Cosandra Lloyd: Pay it forward, technology donations are a gift worth giving year round

With hundreds of active grants at any time — mostly in Minnesota, but also throughout the U.S. and around the world — McKnight’s staff are often on the go, away from their desks. To keep everyone connected with our computer network, important data resources, and office communications, our IT team deployed and supported a fleet of devices to accompany McKnight’s mobile workers. Likewise, with emerging appreciation for tablet computers’ potential to revolutionize how we access and use information, we experimented in 2011 with distributing tablets to our staff. We hoped for modest savings from more expensive laptop purchases, and also some general savings in paper use and in-house printing costs. But beyond hopes for limited cost-cutting, we also theorized that investing in greater mobile capacity could have a transformative impact on how we work.

loaded car

McKnight IT director Jay Colond’s car, carefully loaded with computers ready for a new home.

Like many organizations, McKnight used to pay by the pound to responsibly recycle old computers and equipment. So whenever we adopt new technological tools, we look for ways to control disposal costs of former devices. Technology donations help us minimize disposal expenses, while adding a “double bottom line” by putting our retired devices into the hands of organizations that will put them to continued good use. With a commitment to making the most of all our resources to serve others, McKnight now has a fairly long (and growing longer!) history of donating laptops and PCs, and now tablets, to nonprofits in need.
 
In one example a few years back, several board and staff were in Owatonna on a site visit to the Southern Minnesota Initiative Foundation, one of six geographically focused initiative foundations established by McKnight and others in the mid-1980s. The group spent time with lots of nonprofits receiving funding through the Southern MIF, including the Somali American Cultural Society of Owatonna which provides training, services, and educational support to empower Somali Americans to play active community and business roles in the region. Although inspired by the group’s commitment and vision, McKnight’s visitors noted the Cultural Society’s very limited computer system and felt sure the immigrant community they serve could benefit greatly from better access to technology. So when we next upgraded McKnight’s PCs, my colleague Jay Colond and I drove a carload of computers to Owatonna! Rather than paying to recycle McKnight’s used desktops and laptops, we repurposed them and helped an important organization in Greater Minnesota take a leap forward in the services they are able to provide.

In a follow-up letter, the Cultural Society’s president Ibrahim Hussein reported:

The computers you donated are now used by 35 K-12 students for their homework four days a week and 15 adult students for computer training three days a week. [The remaining] computers get used consistently and they are an integral part of the services we provide.
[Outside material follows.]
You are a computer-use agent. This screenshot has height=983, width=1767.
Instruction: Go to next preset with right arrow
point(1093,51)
I can’t express in words how those computers change the lives of so many students who do not have internet access (or even computers) within their homes. Most of the students we do help are from low-income families. Students, parents, and teachers are reporting a higher rate of homework completion and a feeling of confidence growing in their ability to be successful and active members within the educational, social, and employment realms of Owatonna.
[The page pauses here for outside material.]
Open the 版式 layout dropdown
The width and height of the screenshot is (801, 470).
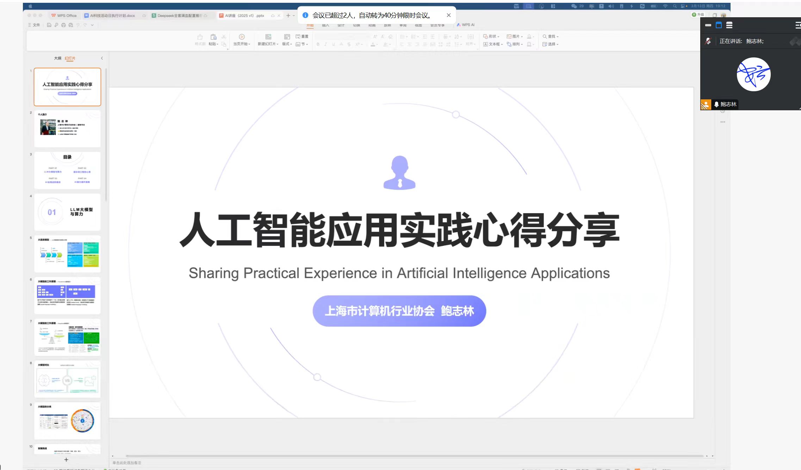[x=287, y=44]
More recently, our multiyear experiment with tablet computers saw positive results. When we moved on to newer models, McKnight donated several of our first round of tablets to three organizations with goals to put them to continued good use:

  • MN Online High School is a State-approved and tuition-free high school for Minnesota residents age 20 or younger. Since 2005, MNHS has provided online learning for students in grades 9 through 12. MNHS teachers will use McKnight’s donated tablets to develop and implement curriculums around science, technology, engineering, and math.
  • For the past 15 years, PCs for People has worked to close the digital divide by providing affordable computer services to people with limited technological experience due to social, physical, or economic circumstances. For a small donation, the organization provides refurbished personal computers, repairs, training, and internet service.
  • People Serving People is the largest family-focused shelter in Minnesota. Homeless families receive a broad range of onsite programs and services, and 61% of guests are children age 18 or younger. McKnight’s donated tablets will be used in the program’s afterschool tutoring program, using educational apps (rather than printed materials) to engage 15 to 30 students every evening.
Helping set up the new computers at the Somali American Cultural Society of Owatonna.

Helping set up the new computers at the Somali American Cultural Society of Owatonna.

It’s worth noting that there are important information security issues to consider when donating computers, as well as various donation-related tax issues for the recipient organization. Every situation is unique, and groups like PCs for People can be especially useful resources for sorting out the challenges and the paperwork, so everyone is better freed up to concentrate on the happy business of “paying it forward.”

McKnight donates used technology, office equipment, furniture, and more because we recognize that we are stewards of a whole range of resources to be used for the benefit of others. And as an added personal bonus, our donations of computers and electronics have allowed my little two-person IT team to participate in very tangible ways in McKnight’s ongoing efforts to use our resources to attend, unite, and empower those we serve, in all kinds of important ways.

At this time of year, we celebrate the power of giving. Themes of giving selflessly and helping others are all around us. But such powerful themes are worth keeping in mind all year round. Every day, beyond writing a check or providing a direct service, there are so many ways to make lives better.

Definitely worth thinking twice before throwing away any tool that might change a life in someone else’s hands.